— Task objective —
Update the rows below from the line with "What do you see at coordinates (21, 347)" up to and including the line with "Columns is located at coordinates (728, 165).", changing "Image resolution" to "Screen resolution" and leaving all else the same, then return only those lines.

— Element lookup records —
[Begin]

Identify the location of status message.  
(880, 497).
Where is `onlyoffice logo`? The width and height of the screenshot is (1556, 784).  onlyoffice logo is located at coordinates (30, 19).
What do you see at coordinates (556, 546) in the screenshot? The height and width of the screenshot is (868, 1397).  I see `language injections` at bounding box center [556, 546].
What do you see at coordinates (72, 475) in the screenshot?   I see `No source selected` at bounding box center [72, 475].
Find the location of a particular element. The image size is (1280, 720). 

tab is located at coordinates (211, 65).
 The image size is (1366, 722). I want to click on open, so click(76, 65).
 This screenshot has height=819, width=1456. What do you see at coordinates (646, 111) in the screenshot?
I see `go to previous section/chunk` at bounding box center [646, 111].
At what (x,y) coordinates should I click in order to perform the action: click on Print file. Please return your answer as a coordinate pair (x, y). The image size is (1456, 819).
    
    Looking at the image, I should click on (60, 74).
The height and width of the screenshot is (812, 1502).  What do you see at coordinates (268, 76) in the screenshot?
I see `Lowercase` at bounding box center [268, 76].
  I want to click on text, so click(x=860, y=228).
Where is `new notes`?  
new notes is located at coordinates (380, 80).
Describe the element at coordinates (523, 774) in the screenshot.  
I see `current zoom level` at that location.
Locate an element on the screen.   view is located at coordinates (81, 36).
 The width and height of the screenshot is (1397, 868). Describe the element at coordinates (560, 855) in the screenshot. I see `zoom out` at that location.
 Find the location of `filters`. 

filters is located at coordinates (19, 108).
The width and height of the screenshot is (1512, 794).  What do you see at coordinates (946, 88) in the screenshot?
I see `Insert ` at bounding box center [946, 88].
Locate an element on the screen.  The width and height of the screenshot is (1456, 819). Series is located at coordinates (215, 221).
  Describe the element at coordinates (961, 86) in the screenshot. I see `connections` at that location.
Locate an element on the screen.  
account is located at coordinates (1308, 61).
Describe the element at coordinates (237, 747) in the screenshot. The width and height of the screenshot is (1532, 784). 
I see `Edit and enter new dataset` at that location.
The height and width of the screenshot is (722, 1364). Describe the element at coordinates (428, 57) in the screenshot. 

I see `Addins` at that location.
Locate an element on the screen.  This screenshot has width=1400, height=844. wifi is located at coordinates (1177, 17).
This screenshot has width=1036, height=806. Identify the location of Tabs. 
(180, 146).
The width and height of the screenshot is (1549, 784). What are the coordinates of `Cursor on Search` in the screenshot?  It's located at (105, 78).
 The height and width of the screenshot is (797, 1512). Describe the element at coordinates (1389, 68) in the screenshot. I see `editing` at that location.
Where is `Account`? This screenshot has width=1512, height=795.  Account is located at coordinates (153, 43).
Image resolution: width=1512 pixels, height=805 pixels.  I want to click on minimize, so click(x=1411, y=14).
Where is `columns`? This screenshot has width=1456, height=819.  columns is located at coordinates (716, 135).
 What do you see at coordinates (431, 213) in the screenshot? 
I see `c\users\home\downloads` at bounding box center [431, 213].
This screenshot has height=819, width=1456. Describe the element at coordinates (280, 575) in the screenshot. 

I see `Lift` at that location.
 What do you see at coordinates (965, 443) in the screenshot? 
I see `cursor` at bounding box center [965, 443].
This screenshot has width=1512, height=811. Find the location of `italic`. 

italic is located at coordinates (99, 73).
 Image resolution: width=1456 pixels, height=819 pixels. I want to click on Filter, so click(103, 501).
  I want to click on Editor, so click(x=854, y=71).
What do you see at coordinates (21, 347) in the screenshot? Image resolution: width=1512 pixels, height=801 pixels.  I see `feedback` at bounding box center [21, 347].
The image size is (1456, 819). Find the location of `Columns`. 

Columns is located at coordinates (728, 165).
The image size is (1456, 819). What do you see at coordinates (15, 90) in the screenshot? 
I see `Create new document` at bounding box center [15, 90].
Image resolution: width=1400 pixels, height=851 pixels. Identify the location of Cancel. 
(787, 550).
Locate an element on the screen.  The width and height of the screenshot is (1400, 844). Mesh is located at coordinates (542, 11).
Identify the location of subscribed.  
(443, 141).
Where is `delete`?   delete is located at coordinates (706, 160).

[End]

— Answer to the task —
What do you see at coordinates (21, 347) in the screenshot? Screen resolution: width=1512 pixels, height=801 pixels.  I see `feedback` at bounding box center [21, 347].
The image size is (1456, 819). Find the location of `Columns`. 

Columns is located at coordinates (728, 165).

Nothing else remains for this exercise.